“Why is that fun?” I wondered as a kid—
the press of mouths, rubbing of lips,
sharing of saliva and stinks: peanut butter
with jack cheese, tuna with milk.
Did the kissers mean to form an air-tight seal?
Would they twist together like lead pipes?
Were their skulls like tortoises trying to mate?
Later, I learned that some kissers are vacuums,
Eager to yank out their partner’s guts.
Some are shuttles that link up, hoping
to construct a safe station in space.
Some lips, when kissed, are rubber bumpers;
others, suctions cups. In the “French kiss,”
tongues embrace like slippery snakes.
Kissing, for men, is more intimate than sex;
the mouth’s portcullis lifts to let the female in.

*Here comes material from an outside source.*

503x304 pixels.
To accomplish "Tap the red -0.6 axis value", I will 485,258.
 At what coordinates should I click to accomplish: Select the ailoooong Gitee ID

If breath is life, and human life has soul,
A kiss is two souls mingling. But breath is waste,
a by-product of oxidation; so shared breath
is shared excreta—intimate, yes; but romantic?
Not all cultures kiss. Some tribes rub noses,
or just fuck, struggling not to knock heads.
Kissing may be a safety precaution for heads,
Like bracing melons so they won’t roll off a truck.
I’ve felt lessened by kissing—emotionally shrunk.
With you, though, it’s a perfect trade.
We part, having given what we have in surplus,
having gained exactly what we need.
~Charles Harper Webb
(from Webb, Charles Harper. "Kissing." Amplified Dog. Los Angeles: Red Hen Press, 2006)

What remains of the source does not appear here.